++++ Data for this task

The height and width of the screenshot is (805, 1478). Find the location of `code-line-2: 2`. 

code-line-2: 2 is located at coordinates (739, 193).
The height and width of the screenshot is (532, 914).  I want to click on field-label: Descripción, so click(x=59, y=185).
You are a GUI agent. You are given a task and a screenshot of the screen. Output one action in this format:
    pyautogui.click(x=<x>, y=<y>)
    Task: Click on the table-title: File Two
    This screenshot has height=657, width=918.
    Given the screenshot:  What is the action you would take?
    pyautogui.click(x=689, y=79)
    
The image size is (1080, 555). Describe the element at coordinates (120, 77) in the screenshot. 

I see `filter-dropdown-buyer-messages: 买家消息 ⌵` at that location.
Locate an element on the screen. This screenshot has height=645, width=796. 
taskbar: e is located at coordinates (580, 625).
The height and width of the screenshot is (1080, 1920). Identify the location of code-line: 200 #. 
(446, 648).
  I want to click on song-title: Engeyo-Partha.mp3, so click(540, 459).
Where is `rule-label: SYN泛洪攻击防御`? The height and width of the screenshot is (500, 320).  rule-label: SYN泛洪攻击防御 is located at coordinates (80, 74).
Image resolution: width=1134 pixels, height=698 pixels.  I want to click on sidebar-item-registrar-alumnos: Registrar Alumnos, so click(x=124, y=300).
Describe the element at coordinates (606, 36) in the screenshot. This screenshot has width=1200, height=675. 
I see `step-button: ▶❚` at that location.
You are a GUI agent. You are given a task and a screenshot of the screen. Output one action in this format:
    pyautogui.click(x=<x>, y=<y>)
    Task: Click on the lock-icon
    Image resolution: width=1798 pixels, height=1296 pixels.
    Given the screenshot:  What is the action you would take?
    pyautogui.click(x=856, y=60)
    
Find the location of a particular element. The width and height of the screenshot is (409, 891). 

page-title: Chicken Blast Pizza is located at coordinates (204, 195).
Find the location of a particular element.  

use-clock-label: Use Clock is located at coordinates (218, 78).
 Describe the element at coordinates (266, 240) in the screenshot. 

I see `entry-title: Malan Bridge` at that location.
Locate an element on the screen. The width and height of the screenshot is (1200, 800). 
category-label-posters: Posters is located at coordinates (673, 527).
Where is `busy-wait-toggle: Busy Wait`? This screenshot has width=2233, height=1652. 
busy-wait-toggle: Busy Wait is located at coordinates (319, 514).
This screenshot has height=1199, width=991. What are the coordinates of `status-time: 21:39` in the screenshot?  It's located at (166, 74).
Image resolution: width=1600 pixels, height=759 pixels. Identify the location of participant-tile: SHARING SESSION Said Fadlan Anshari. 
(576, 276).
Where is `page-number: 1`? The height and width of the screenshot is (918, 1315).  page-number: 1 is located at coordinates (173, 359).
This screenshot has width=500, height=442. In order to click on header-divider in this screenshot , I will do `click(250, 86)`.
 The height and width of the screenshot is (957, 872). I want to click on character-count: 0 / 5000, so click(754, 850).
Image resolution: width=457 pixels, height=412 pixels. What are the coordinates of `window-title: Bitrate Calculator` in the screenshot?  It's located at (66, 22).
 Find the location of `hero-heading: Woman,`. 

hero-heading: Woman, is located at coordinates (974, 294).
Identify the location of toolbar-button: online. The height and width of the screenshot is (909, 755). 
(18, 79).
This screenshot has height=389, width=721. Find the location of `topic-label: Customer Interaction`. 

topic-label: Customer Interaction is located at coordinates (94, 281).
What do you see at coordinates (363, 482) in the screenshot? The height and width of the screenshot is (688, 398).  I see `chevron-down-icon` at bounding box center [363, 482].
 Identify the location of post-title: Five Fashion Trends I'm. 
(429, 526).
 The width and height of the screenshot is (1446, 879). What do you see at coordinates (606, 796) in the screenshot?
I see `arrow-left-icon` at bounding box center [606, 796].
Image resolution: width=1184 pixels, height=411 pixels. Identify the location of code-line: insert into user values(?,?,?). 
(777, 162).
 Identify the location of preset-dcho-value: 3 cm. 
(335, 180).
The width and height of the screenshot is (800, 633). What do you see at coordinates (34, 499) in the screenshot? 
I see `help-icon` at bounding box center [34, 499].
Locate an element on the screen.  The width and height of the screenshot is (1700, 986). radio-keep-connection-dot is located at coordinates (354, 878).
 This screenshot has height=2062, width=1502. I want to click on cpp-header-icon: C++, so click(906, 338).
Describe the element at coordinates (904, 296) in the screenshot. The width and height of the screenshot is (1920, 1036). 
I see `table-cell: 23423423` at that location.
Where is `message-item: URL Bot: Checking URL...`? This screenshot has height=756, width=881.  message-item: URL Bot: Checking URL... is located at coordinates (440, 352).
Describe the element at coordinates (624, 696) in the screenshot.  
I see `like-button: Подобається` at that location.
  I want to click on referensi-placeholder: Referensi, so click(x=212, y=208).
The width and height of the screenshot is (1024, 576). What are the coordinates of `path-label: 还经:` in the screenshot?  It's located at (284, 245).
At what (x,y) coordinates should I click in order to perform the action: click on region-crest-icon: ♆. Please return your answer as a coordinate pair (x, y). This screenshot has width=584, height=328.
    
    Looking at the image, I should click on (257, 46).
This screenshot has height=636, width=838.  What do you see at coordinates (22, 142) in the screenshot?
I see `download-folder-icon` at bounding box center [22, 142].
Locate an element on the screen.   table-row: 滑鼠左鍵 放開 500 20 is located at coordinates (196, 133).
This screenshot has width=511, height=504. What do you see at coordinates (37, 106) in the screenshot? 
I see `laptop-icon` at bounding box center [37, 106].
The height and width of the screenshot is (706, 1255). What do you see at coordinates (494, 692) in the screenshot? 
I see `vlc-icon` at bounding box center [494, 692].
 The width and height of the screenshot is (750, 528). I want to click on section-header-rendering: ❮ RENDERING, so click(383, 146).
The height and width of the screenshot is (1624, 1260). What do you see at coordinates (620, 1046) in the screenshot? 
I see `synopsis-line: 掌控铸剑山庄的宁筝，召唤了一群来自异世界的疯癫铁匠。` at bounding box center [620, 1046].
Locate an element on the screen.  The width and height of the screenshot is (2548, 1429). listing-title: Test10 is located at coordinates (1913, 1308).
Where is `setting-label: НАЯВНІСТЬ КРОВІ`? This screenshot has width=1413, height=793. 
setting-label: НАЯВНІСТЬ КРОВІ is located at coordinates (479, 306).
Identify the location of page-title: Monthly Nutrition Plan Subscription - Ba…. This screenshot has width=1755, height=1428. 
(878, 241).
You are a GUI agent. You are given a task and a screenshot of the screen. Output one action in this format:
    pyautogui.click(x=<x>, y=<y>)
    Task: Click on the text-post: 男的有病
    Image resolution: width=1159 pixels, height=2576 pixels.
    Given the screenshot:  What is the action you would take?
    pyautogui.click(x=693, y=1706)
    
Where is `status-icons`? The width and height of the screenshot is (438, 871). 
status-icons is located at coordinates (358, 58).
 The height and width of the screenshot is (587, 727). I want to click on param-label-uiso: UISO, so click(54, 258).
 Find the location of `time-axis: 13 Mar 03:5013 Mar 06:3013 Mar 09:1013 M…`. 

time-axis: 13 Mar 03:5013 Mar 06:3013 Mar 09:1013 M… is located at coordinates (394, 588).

++++++++

→ **Directions for this task**
Retype the entries between the line holding "Locate an element on the screen. The" and the line holding "Image resolution: width=457", inclusive, with no changes.

→ **Exercise output**
Locate an element on the screen. The width and height of the screenshot is (1200, 800). 
category-label-posters: Posters is located at coordinates (673, 527).
Where is `busy-wait-toggle: Busy Wait`? This screenshot has width=2233, height=1652. 
busy-wait-toggle: Busy Wait is located at coordinates (319, 514).
This screenshot has height=1199, width=991. What are the coordinates of `status-time: 21:39` in the screenshot?  It's located at (166, 74).
Image resolution: width=1600 pixels, height=759 pixels. Identify the location of participant-tile: SHARING SESSION Said Fadlan Anshari. 
(576, 276).
Where is `page-number: 1`? The height and width of the screenshot is (918, 1315).  page-number: 1 is located at coordinates (173, 359).
This screenshot has width=500, height=442. In order to click on header-divider in this screenshot , I will do `click(250, 86)`.
 The height and width of the screenshot is (957, 872). I want to click on character-count: 0 / 5000, so click(754, 850).
Image resolution: width=457 pixels, height=412 pixels. What are the coordinates of `window-title: Bitrate Calculator` in the screenshot?  It's located at (66, 22).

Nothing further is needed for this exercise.